How salaries affect corporate and personal tax

  1. Expense deduction – Paying a salary lowers the company’s taxable profit, which can reduce corporate tax liability.
  2. Personal tax – The salary is added to the individual’s taxable income and may push the taxpayer into a higher marginal rate.
  3. Social contributions – Most jurisdictions levy payroll taxes, pension contributions, or other social charges on earned income, which can be a significant additional cost.
  4. Tax‑free jurisdictions – In places such as the UAE, Oman, and Qatar there is no personal income tax, so a salary incurs no personal tax, though corporate tax rules still apply.

Dividend taxation

  • Dividends are drawn from after‑tax earnings, so the company’s corporate tax has already been paid.
  • In many countries dividends are taxed at a lower rate than ordinary income, often as a long‑term capital gains rate.
  • Some jurisdictions apply a single‑imputation or no‑tax‑on‑dividends system, meaning shareholders receive the dividend tax‑free if the company has already paid corporate tax (e.g., Singapore, Hong Kong).
  • Because dividends are not considered earned income, social contributions are typically not levied on them.

United States example

  • Federal corporate tax: 21 %
  • Top personal income tax rate: 37 %
  • Qualified dividend tax rate: up to 20 % (plus a 3.8 % net‑investment income surcharge).
    Thus, a dividend is effectively taxed on the remaining 80 % of after‑corporate‑tax profit, yielding a lower overall rate than the top personal rate.

Country‑specific considerations

  • Bulgaria – Flat 10 % tax on both corporate profit and personal income. Dividends are taxed at 5 %, giving an effective combined rate of 14 % (10 % + 5 %). For low salaries, dividends may be cheaper; for high salaries, the 10 % salary tax plus capped social contributions can be more advantageous.
  • Canada – Passive income (e.g., dividends) may be taxed differently from active business income, influencing the choice between salary and dividend.
  • Denmark, Netherlands, other Scandinavia – Authorities closely audit the distinction between personal and business expenses; excessive personal expense claims can be re‑characterized as taxable benefits.
  • Hong Kong & Singapore – No dividend tax (or single‑imputation), making dividends an attractive way to extract profit without additional personal tax.
  • Poland, Brazil, Romania – Some regimes tax based on revenue rather than profit, reducing the relevance of profit‑lowering salary deductions.

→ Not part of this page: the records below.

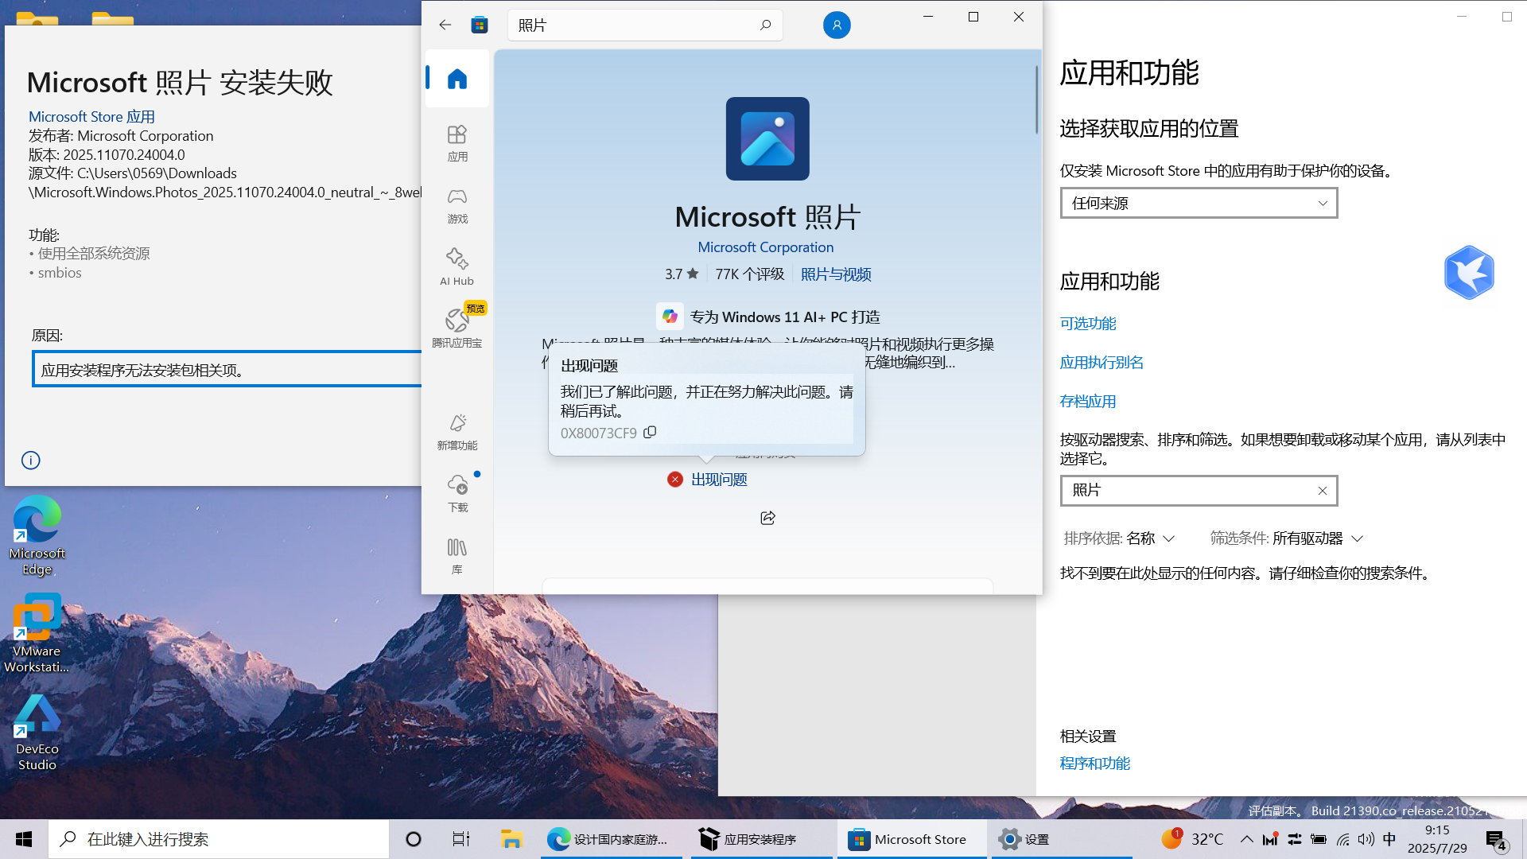Screen dimensions: 1527x859
Task: Open the 库 library in Microsoft Store
Action: 457,554
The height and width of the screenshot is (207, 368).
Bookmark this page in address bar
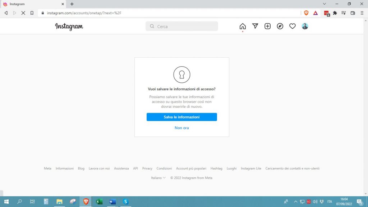coord(32,13)
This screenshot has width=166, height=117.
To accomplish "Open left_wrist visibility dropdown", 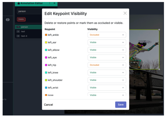I will tap(107, 87).
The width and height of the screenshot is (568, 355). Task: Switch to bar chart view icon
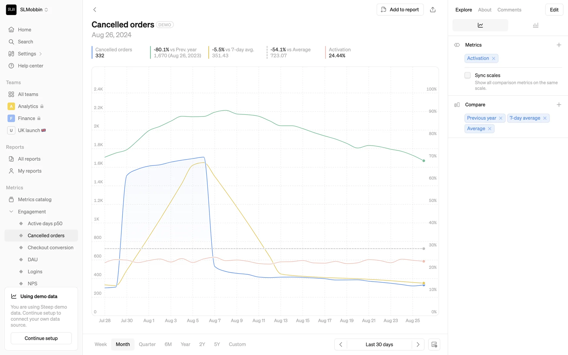(x=535, y=25)
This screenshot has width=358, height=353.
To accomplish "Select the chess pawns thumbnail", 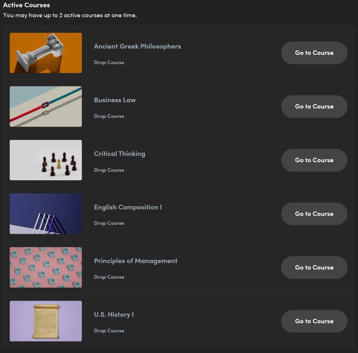I will point(45,160).
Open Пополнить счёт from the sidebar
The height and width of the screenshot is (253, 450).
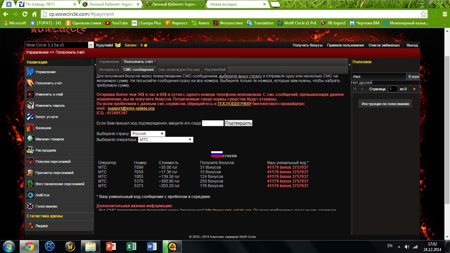[49, 83]
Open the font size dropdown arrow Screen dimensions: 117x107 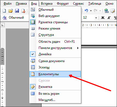(x=96, y=18)
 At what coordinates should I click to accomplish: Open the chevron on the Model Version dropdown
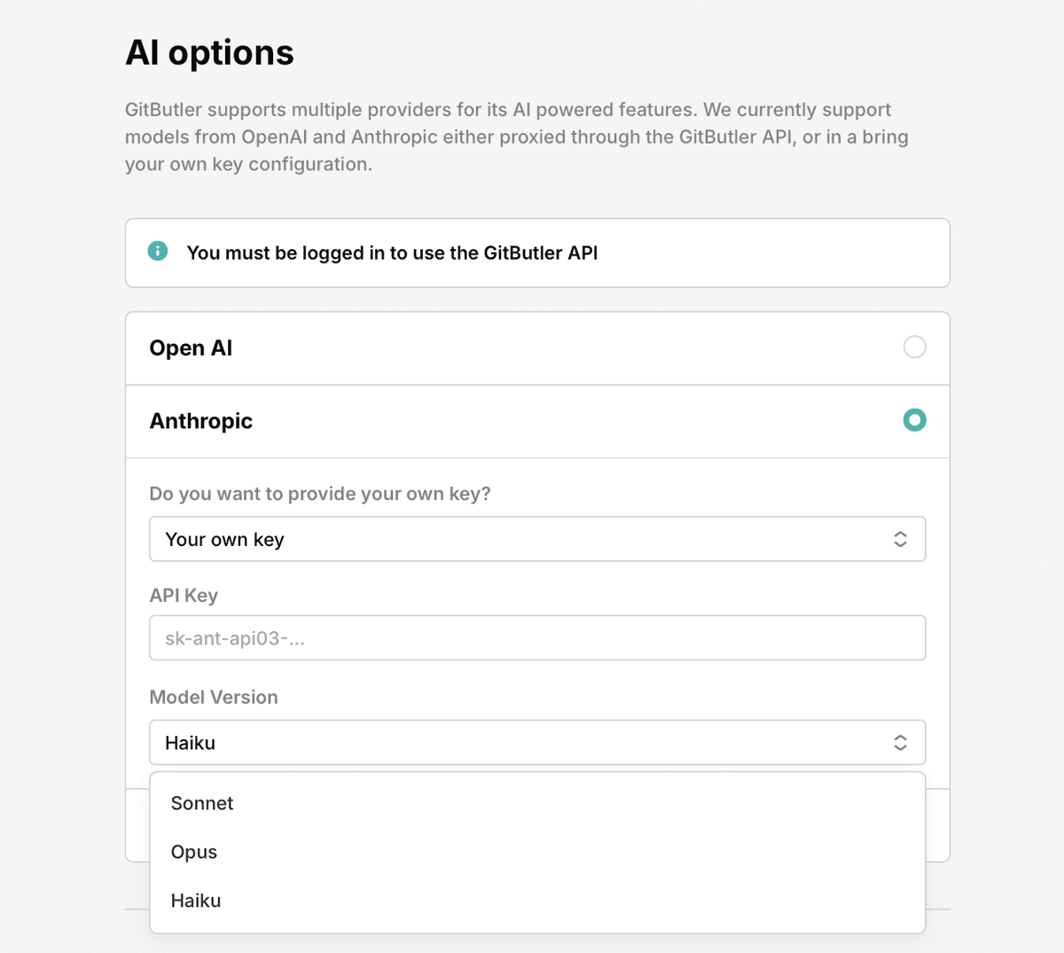(900, 742)
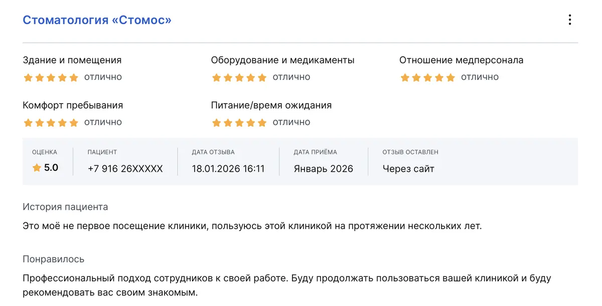The image size is (602, 306).
Task: Click the Питание/время ожидания category label
Action: 271,106
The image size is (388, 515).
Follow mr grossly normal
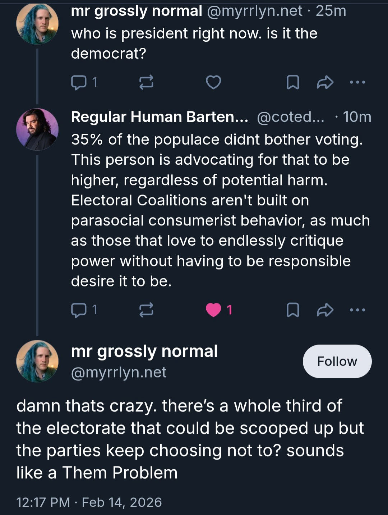(x=337, y=361)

Borrowing from your own company

  • Owners can take a loan from the business, but many jurisdictions treat an under‑market‑rate loan as a deemed distribution.
  • To avoid recharacterization, the loan must carry a fair‑market interest rate and be documented.
  • Rules differ: Denmark, the UK, Bulgaria, and others have specific thresholds and reporting requirements.

Practical tips for business owners

  • Assess corporate vs. personal rates – Compare the marginal corporate tax rate with your personal income tax and dividend rates in your jurisdiction.
  • Factor in social contributions – In high‑contribution countries, dividends may provide a sizable saving.
  • Consider cash‑flow needs – Salaries provide regular, predictable cash; dividends can be scheduled flexibly but depend on retained earnings.
  • Plan for deferral – Leaving profits inside the company can defer personal tax and allow reinvestment, but be aware of passive‑income rules (e.g., Canada).
  • Document loans properly – Use market‑rate terms and maintain clear records to prevent tax authorities from treating the loan as a hidden dividend.
  • Watch expense limits – Personal expenses claimed as business costs may be disallowed, especially in jurisdictions with strict audit regimes.

By evaluating corporate structures, local tax rates, and the impact of social contributions, owners can tailor a compensation mix that minimizes overall tax liability while meeting personal cash‑flow requirements.